I’ve never been entirely sure what he and my mother had in common when they met there in Colorado either. They were chalk and cheese. He was formal German; she was folksy west Texan.

He was raised as an only child, his only sibling having died before he was born; she was the fifth-born of 12 children, and the fourth of 10 to survive to adulthood.

He was a college graduate, with a degree in engineering; she dropped out of high school to work in the war effort.

He liked fried chicken livers and limburger cheese; she liked fried okra and biscuits and gravy.

He fell asleep watching the 10 o’clock news; she fell asleep watching the sunrise.

The only thing they really had in common was seven children — children who tended to adore her, children who tended to fear him. Children who were not at all surprised when they divorced.

Children who tried, in various ways, to understand him. To keep in touch. To bridge what seemed like a widening gap as he moved on in his life — to Texas, to Arizona, finally to Utah.

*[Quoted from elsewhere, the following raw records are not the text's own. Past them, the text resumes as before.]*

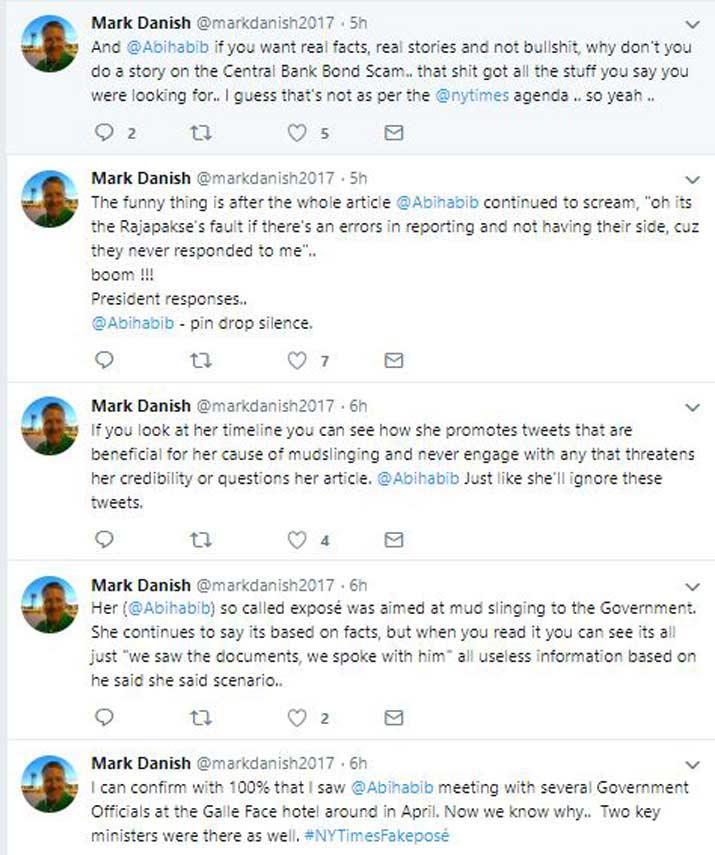Image resolution: width=715 pixels, height=855 pixels.
Task: Message the 'pin drop silence' tweet envelope icon
Action: pos(394,361)
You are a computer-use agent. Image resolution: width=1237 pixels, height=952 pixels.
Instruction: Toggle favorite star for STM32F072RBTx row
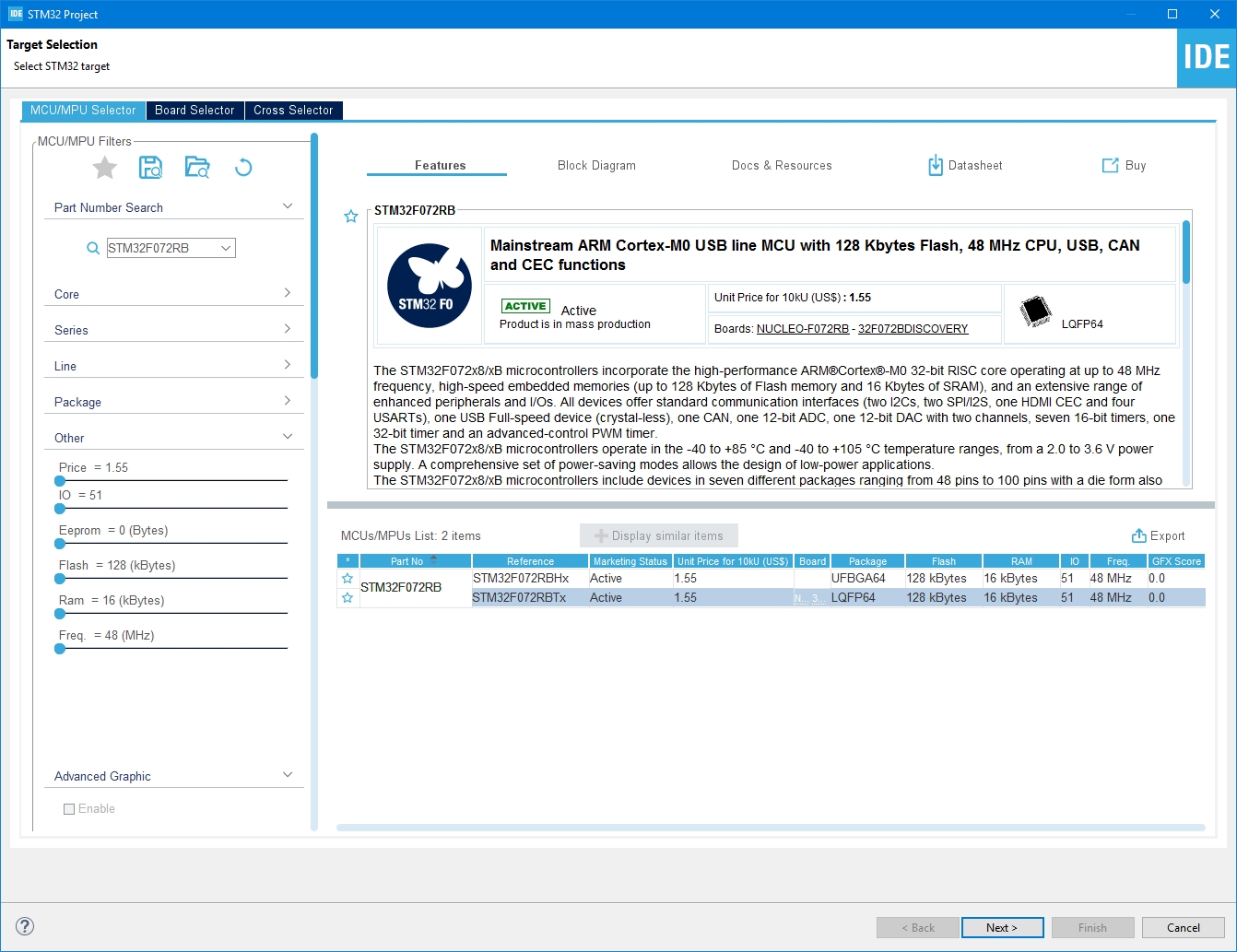[348, 598]
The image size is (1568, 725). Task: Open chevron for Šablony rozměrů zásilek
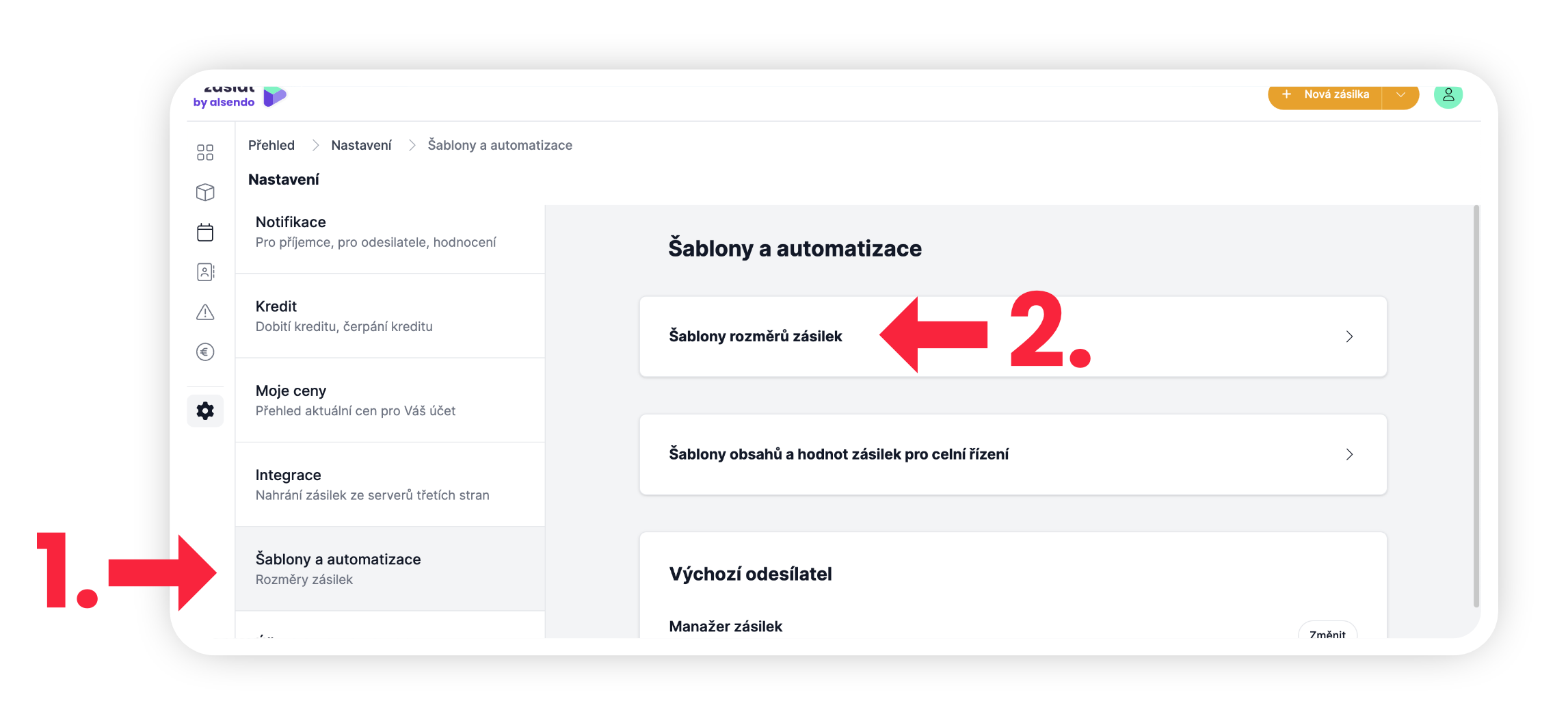[x=1349, y=337]
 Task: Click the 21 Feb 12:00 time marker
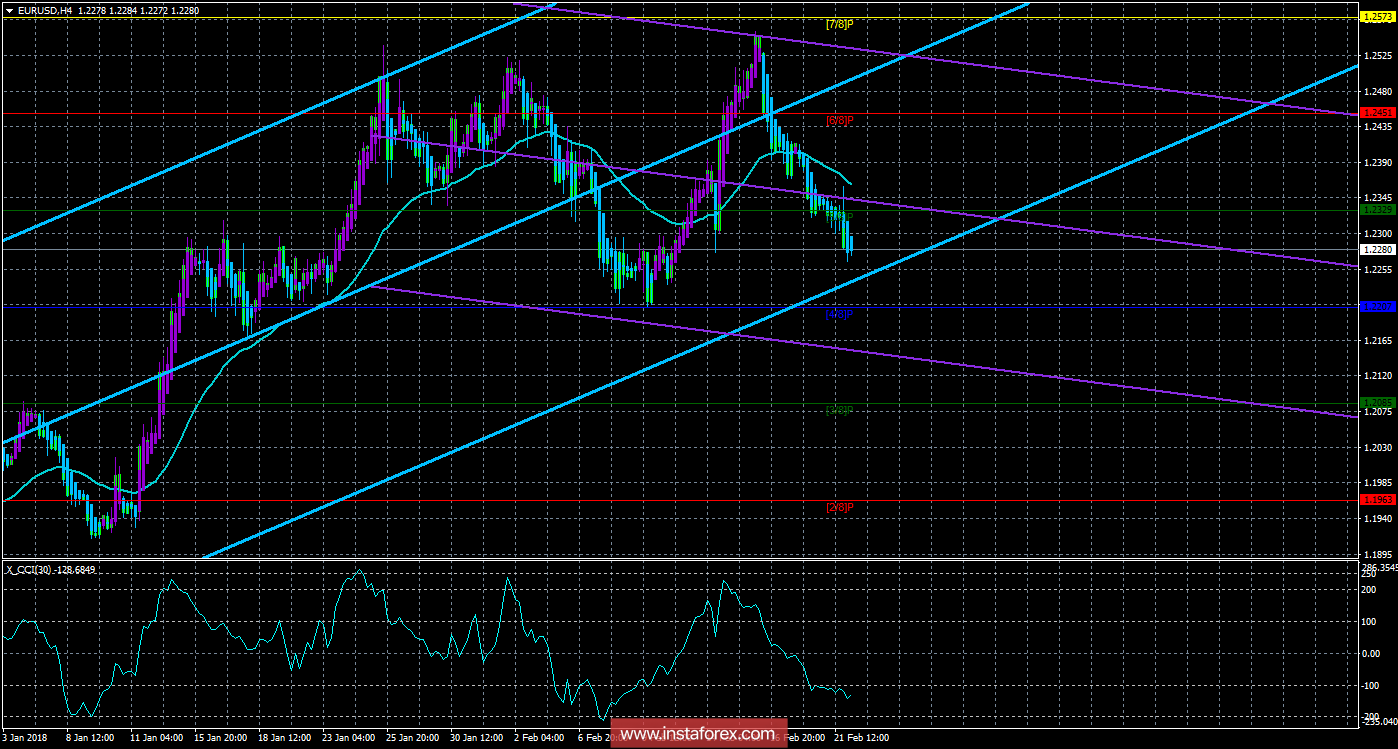point(861,738)
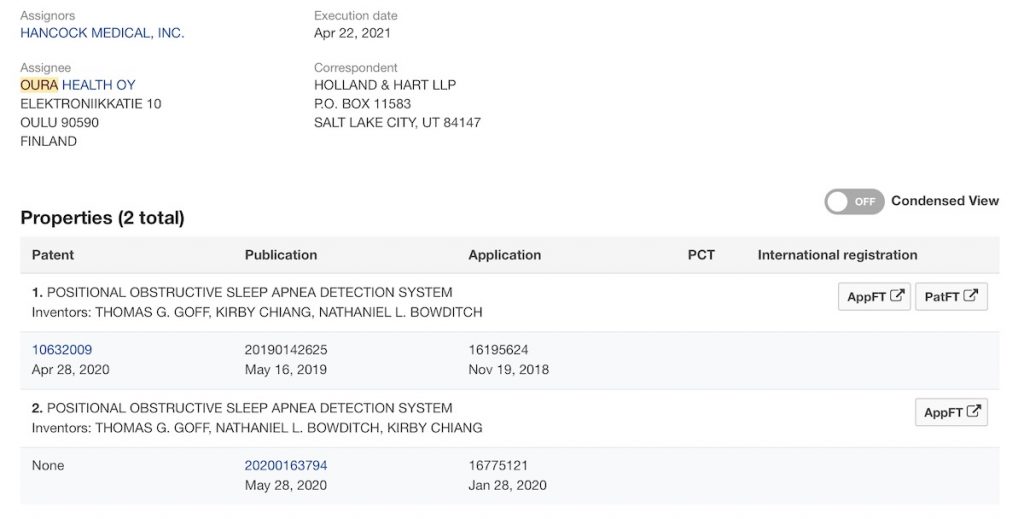1024x519 pixels.
Task: Open AppFT for the first patent listing
Action: tap(874, 297)
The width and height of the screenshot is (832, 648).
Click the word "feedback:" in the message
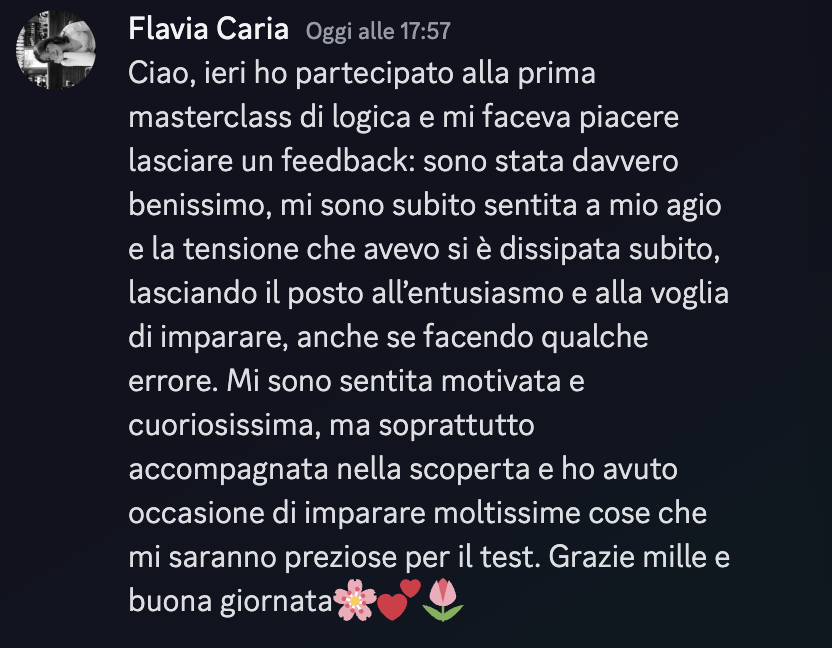[348, 161]
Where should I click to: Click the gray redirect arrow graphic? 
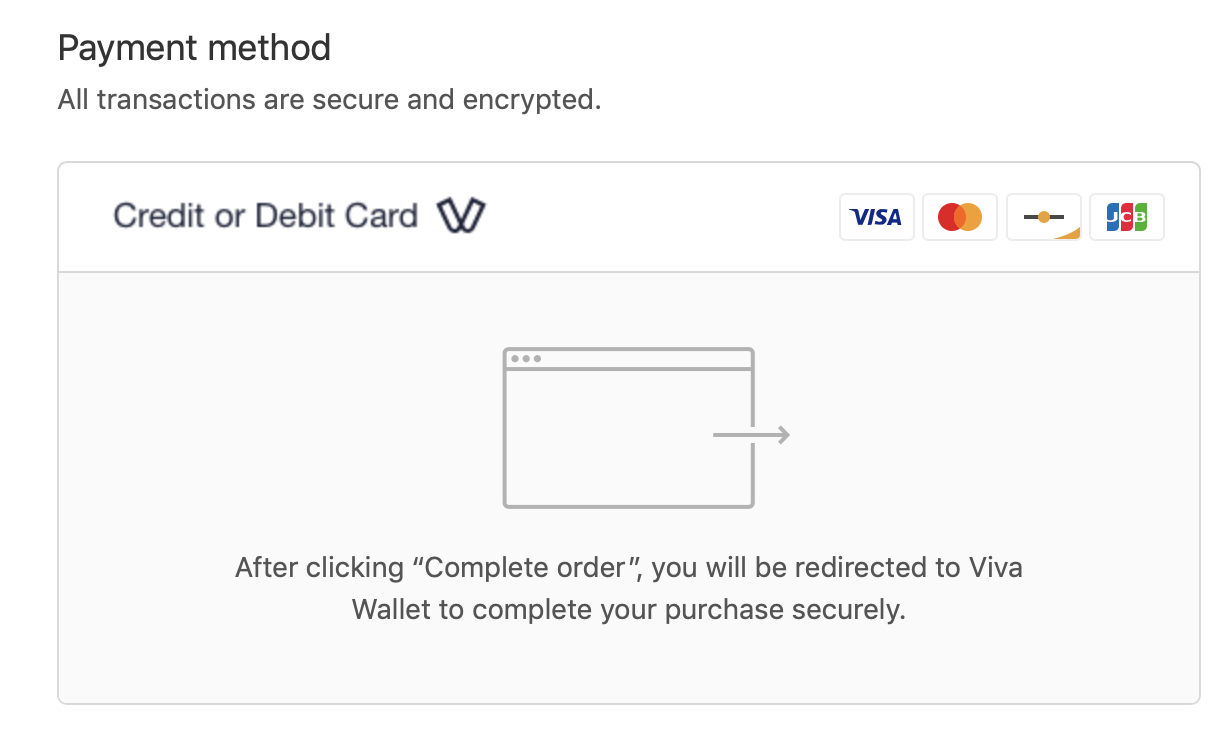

Children who awoke one January day, 17 years ago, to the news that he was no more. That he had succumbed to the heart disease that was epidemic on his side of the family.

Children who took his ashes, and spread them into the cold of a January in Utah, the overcast, the winds with a nip to them, the little wisps of snow every so often that bounce off of coats and gloves and add highlights to hair.

Children who still wish they understood more… and that the isolation had been less.